START Document section
Other economists said we'll need a few more months of data to confirm if we're now experiencing a sustained slowdown in economy activity.
Warren Hogan, an Australian macroeconomist, said the data seemed to show "first hints" of slackening in our labour markets.
But he said we'll need a number of months of softer employment "and higher unemployment" to be confident that the RBA's inflation forecasts were on track.
AMP's Diana Mousina said the Reserve Bank should feel less pressure to raise rates after seeing these data.
"Today's soft employment figures along with the wage price data yesterday, which confirmed that Australia does not face a wage breakout problem, which means that there is no urgency for the RBA to lift the cash rate at its next meeting in June," she said.
"The central bank has previously spoken about wanting to preserve the job gains it made during the pandemic, so if that remains the case then it should prefer to hold the cash rate steady for now and assess if further rate rises are necessary."
The RBA Board's next meeting is on 6 June.
Signs of slackening in the labour market?
The data seem to shows that participation in the labour market has topped out near record high levels and isn't getting any higher.
END Document section
START Extracted records
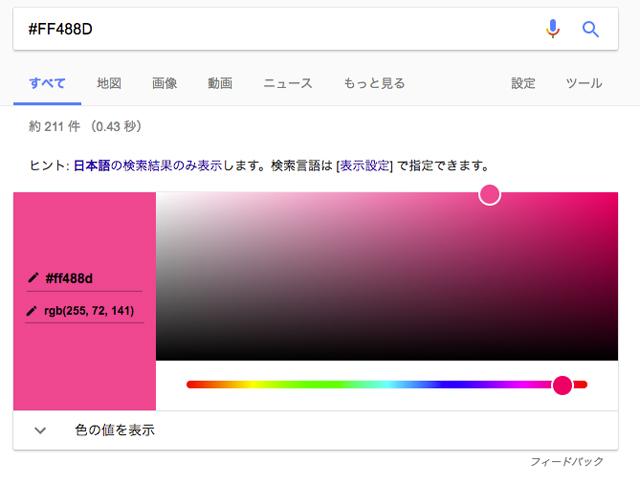Image resolution: width=640 pixels, height=484 pixels.
Task: Click the 表示設定 link
Action: click(364, 164)
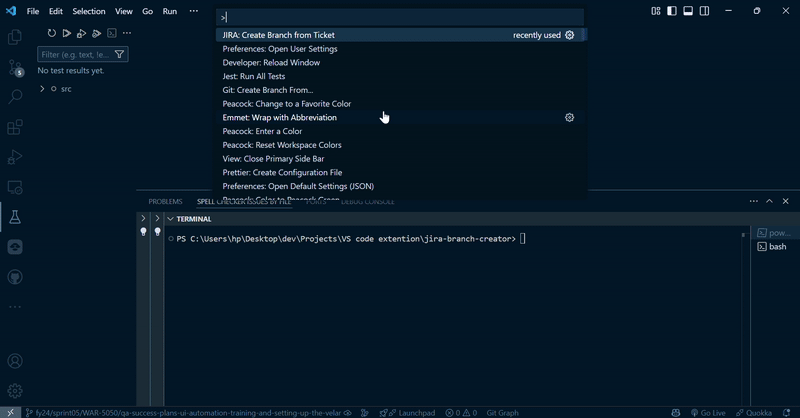Click the Refresh Tests icon

coord(52,33)
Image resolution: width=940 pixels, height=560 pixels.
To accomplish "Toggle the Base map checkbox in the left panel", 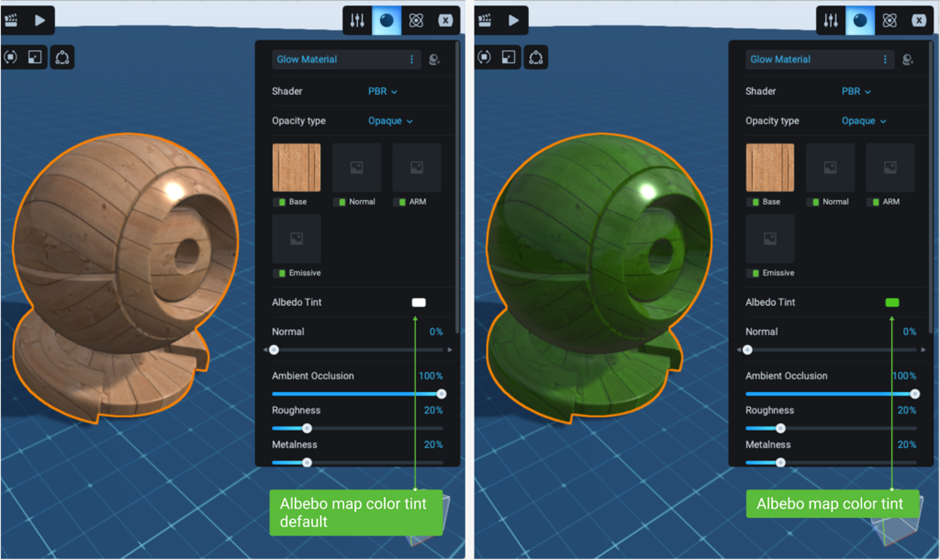I will click(x=282, y=202).
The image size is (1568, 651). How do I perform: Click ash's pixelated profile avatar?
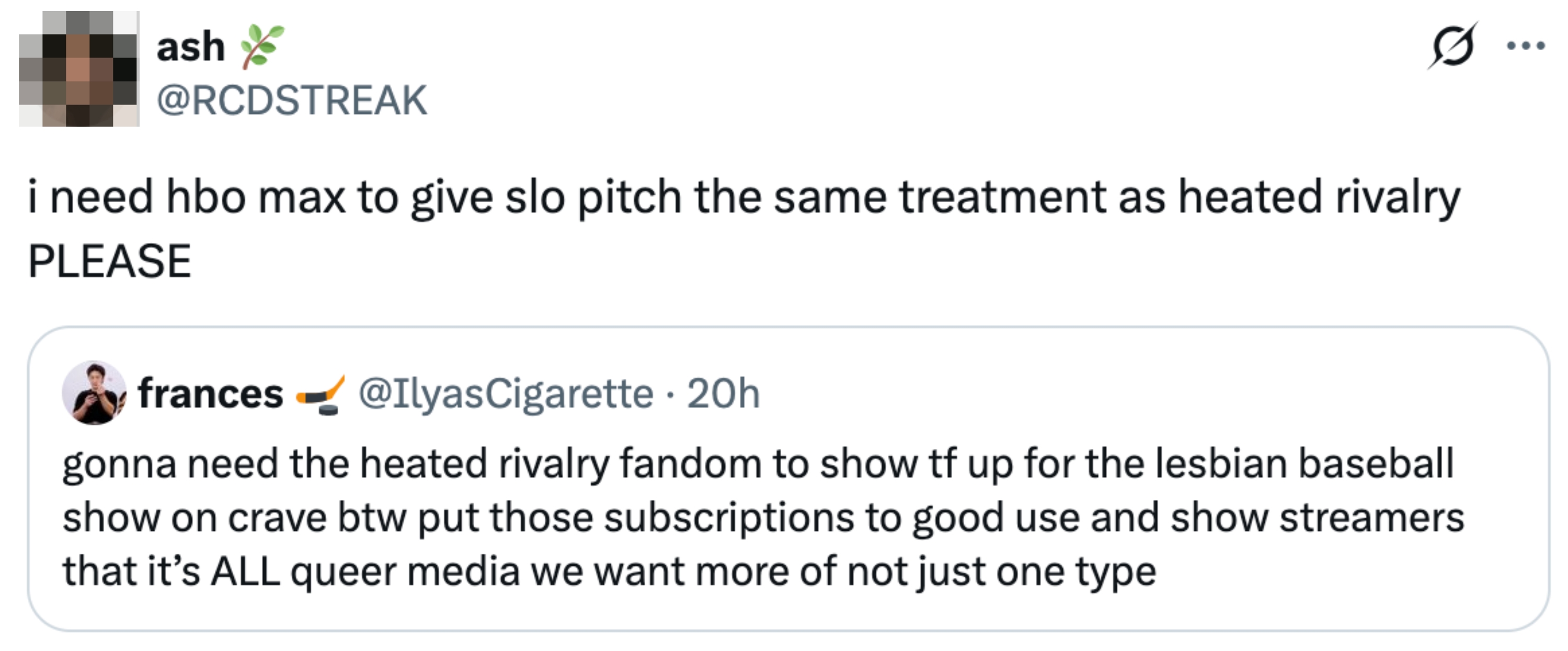tap(79, 69)
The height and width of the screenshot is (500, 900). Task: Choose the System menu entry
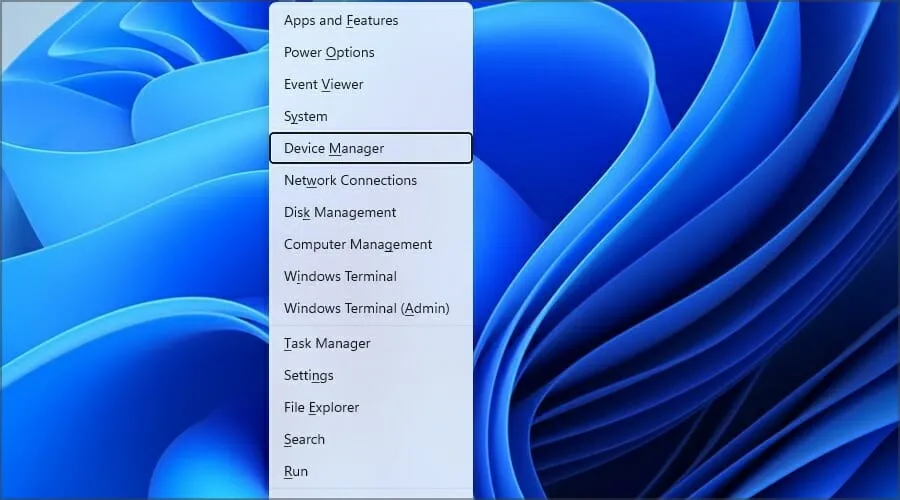tap(305, 117)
END Extracted records
* Exercise requirements:
[a] Do these statements agree with the article on Australian jobs data? (i) Warren Hogan said the data showed early signs of a slackening labor market. (ii) Diana Mousina said the RBA should raise the cash rate at its June meeting. (iii) The RBA Board's next meeting is on 6 June. Answer yes or no for each, quoting the deciding words of the article.
[b] Write the next part of the article on Australian jobs data, picking up after its final sentence.

* Results by task:
[a]
(i) Yes: "the data seemed to show "first hints" of slackening in our labour markets"
(ii) No: "there is no urgency for the RBA to lift the cash rate at its next meeting in June"
(iii) Yes: "The RBA Board's next meeting is on 6 June."

[b]
The "employment-to-population ratio", which provides a measure of employment relative to the size of the working-age population (aged 15 and over), shows how much demand there is for workers generally from the pool of people who are old enough to be working.
It hit a record high in June last year, and in trend terms has been ever-so-slowly edging downwards since October.
The participation rate is also showing signs of having topped out.
"Labour demand, while still elevated, is cooling," wrote CBA economist Stephen Wu.
"Several measures of online job advertisements have declined in recent months, and the number of applicants per job ad has increased.
"Today’s data, which showed the unemployment rate lifting to 3.7 per cent, adds further evidence to our view that we are past the peak tightness in the labour market.
"Cooling household spending and strong labour supply growth will likely put further pressure on the unemployment rate over the period ahead," he said.